[RECORDS SHOWN Boundary: Start]

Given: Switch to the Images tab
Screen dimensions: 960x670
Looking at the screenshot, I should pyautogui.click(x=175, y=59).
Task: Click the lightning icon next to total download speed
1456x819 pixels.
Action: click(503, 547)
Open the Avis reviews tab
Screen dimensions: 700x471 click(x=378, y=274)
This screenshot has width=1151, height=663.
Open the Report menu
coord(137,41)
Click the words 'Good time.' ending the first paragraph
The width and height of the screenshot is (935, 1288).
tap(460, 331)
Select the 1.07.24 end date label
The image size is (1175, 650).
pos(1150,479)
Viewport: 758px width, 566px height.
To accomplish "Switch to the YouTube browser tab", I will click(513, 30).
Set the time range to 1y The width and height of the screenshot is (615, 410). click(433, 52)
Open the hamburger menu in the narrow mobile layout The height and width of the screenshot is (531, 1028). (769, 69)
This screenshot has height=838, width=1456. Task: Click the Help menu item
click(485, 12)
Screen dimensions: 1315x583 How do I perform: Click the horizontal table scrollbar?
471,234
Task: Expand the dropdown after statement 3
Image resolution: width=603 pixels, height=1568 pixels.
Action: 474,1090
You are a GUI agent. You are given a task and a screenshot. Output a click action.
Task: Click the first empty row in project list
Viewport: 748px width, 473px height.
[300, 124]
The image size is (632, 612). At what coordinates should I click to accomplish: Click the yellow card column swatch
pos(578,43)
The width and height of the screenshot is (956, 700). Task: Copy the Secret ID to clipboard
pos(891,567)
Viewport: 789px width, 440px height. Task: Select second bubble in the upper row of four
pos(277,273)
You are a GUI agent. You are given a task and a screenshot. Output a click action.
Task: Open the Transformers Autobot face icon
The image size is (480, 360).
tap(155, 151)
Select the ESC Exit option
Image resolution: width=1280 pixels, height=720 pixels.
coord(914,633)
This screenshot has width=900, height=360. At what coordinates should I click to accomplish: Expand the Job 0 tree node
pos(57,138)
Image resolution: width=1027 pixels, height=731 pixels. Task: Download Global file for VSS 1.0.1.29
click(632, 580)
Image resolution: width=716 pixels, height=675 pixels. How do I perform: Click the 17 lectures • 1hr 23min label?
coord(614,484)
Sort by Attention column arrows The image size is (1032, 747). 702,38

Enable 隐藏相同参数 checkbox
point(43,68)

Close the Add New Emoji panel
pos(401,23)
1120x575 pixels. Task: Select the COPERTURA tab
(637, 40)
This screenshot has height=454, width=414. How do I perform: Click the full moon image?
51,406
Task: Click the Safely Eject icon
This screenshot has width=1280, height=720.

[RECORDS SHOWN Boundary: End]

PROBLEM TO SOLVE: The response should be the listing above, limited to the lines between the one holding "Click the words" and the one holding "Viewport: 758px width, 566px height.", inclusive, reproduced exactly.

TASK RESULT:
Click the words 'Good time.' ending the first paragraph
The width and height of the screenshot is (935, 1288).
tap(460, 331)
Select the 1.07.24 end date label
The image size is (1175, 650).
pos(1150,479)
Viewport: 758px width, 566px height.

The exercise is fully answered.